— START OF SELECTED PASSAGE —

Python lacks a built-in bidirectional dictionary implementation.
While traditional dictionaries provide O(1) lookup by key, many use cases require efficient lookup by both key and value.
Currently, developers either maintain two synchronized dictionaries.
The collections module, which already provides specialized container datatypes, is the natural place to add this functionality.
This implementation follows the same concept as boost::bimap in C++ and BiMap in Scala.
While there are third-party Python packages providing similar functionality (like bidict), having this as part of the standard collections module would provide a standard, efficient solution for this use case.
Proposed Solution:
from collections import BiMap
# Create a bidirectional mapping for users
users = BiMap({
1: "john_doe",
2: "alice_smith",
3: "bob_wilson"
})
# Key lookup (O(1))
users[1] # "john_doe"
# Value lookup (O(1))
users.get_by_value("john_doe") # 1
# Adding a new user - automatically handles both directions
users[4] = "emma_brown"
# Check if username exists
"john_smith" in users.values # True
# Check if ID exists
1 in users # True
# Get all usernames or IDs
users.values() # View of all usernames
users.keys() # View of all IDs
Did you use the existing third party package in those projects?
Most projects will use some third party packages. The fact that third party packages can easily be installed means that there should be a strong argument for why something should be included in the stdlib. I doubt that there is a strong enough argument for BiMap which many people will never have used and which is also not hard to implement on top of dict anyway. For many purposes this is enough:
reverse_dict = {v: k for k, v in some_dict.items()}
I personally use bidirectional dicts quite frequently, but have always simply worked around it by creating reverse mappings as @oscarbenjamin already pointed out.
A readily available bidirectional dict is something I would definitely take advantage of if it were in the standard library but is something I would not bother to add as an external dependency. Including it in the stdlib would be an easy code clutter reducer with a minimal effort IMHO.
A quick search of "v: k for k, v" in GitHub yields 102k results, showing that this is indeed a common pattern.
And here’s an example of where it can be used in CPython:
If the keys are all strings and the dict is not going to be altered after definition, you can currently make it an Enum instead (your example code does alter the dict after definition though so I know this won’t fully work for you):
from enum import IntEnum
class Users(IntEnum):
john_doe = 1
alice_smith = 2
bob_wilson = 3
Users(1).name # 'john_doe'
Users['john_doe'] # 1
'john_doe' in Users.__members__ # True
1 in Users # True
Right, I’ve done/seen that. But I think never with having to update them in sync afterwards, i.e., what the proposal would offer.
Is it? If I don’t misread it, the original and the reverse ones are not kept in sync afterwards, see the different updates in the “Non-mutual mappings” section.
Right, it is easy to create a reversed_map using {v: k for k, v in original_map.items()},
but maintaining it is less convenient. You have to update both maps with every change.
I think {v: k for k, v in original_map.items()} is very useful because, in cases where a reversed map is needed temporarily, developers often prefer to use this one-liner instead of adding a third-party dependency.
If this functionality were included in the standard library, it would be more convenient.
It also feels intuitive to include it in the collections module, which already contains many specialized dictionary types
Actually, Scala’s BiMap is not a native type but a 3rd-party type (from Guava or Apache probably). AFAIK, other languages such as Rust, TypeScript or Perl do not support bidirectional mappings natively. So, I’m really not in favor of adding this pattern to the standard library.

— END OF SELECTED PASSAGE —
— START OF LISTING —

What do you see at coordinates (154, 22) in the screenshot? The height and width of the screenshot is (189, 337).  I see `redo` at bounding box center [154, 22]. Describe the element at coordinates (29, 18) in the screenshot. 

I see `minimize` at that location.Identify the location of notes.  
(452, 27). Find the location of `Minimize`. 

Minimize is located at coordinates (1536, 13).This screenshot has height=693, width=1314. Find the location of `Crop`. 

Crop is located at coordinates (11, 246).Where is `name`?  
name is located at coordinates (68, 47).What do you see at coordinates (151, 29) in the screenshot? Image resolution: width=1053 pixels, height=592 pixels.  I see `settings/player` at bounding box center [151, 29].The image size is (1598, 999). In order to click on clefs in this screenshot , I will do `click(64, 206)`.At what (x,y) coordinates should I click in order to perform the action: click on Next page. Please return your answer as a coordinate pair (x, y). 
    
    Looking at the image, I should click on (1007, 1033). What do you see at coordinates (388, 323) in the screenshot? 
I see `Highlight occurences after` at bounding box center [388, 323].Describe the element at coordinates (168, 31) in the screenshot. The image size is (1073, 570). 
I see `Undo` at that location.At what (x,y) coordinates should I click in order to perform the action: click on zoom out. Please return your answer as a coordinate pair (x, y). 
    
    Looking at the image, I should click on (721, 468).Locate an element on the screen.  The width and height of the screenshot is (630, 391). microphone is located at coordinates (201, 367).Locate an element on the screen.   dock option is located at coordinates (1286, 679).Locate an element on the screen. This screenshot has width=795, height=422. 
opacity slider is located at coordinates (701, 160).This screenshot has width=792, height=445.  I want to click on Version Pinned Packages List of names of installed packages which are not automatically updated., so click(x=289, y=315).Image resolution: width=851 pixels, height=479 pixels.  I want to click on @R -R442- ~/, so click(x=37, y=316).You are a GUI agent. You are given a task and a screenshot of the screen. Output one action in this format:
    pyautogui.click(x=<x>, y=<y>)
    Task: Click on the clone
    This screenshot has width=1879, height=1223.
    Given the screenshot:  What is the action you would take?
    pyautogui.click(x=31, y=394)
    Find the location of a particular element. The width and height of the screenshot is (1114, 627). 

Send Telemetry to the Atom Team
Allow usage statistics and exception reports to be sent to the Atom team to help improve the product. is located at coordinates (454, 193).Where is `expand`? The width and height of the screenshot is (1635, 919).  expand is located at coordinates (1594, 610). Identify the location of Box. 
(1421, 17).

— END OF LISTING —

• [REQUIRED WORK]:
1 – In the discussion of a bidirectional dictionary for Python, how many results did a GitHub search for "v: k for k, v" yield?
2 – Quote the bidirectional dictionary discussion between "A readily available" and "minimal effort IMHO.", inclusive.
3 – Extend the bidirectional dictionary discussion past its last sentence.
The records were taken from a different source.

• [RESPONSES IN ORDER]:
1 – It yielded 102k results.

2 –
A readily available bidirectional dict is something I would definitely take advantage of if it were in the standard library but is something I would not bother to add as an external dependency. Including it in the stdlib would be an easy code clutter reducer with a minimal effort IMHO.

3 –
Note that in order to have a bidirectional map, we need to restrict to hashable values (if you want O(1) lookup) and handle duplicated values as well. I suspect we’ll likely have just two internal mappings that do the trick and I don’t think it’s more efficient than having two independent dicts that you’ll update simultaneously (you can wrap that in a Mapping-interface with 2 internal dict attributes for instance).
It also feels intuitive to include it in the collections module, which already contains many specialized dictionary types
While they contain specialized dictionary types, they are here for efficiency and are mostly legacy content. So I doubt we’ll want to have more data structures like this.
If you want to add such type, I think a PEP is likely needed. Or we can have some recipe page for that (we have recipes for itertools, but having a recipe for collections could perhaps be a good start).
If it belonged in the standard library at all, it would be included in the collections module. The argument for inclusion in the standard library at all has become harder to make since the Internet, and particularly PyPI, has become more widely available since the early days of Python.
class BidirectionalDict(UserDict):
def __init__(self, *args, **kwargs):
self.inverse_data = {}
super().__init__(*args, **kwargs)
def __setitem__(self, key, value):
if key in self.data:
if value == (old_value := self.data[key]):
return
del self.inverse_data[old_value]
if value in self.inverse_data:
raise ValueError("Duplicate value")
self.data[key] = value
self.inverse_data[value] = key
def __delitem__(self, key):
value = self.data[key]
del self.data[key]
del self.inverse_data[value]
@property
def inverse(self):
inverse_bidict = BidirectionalDict()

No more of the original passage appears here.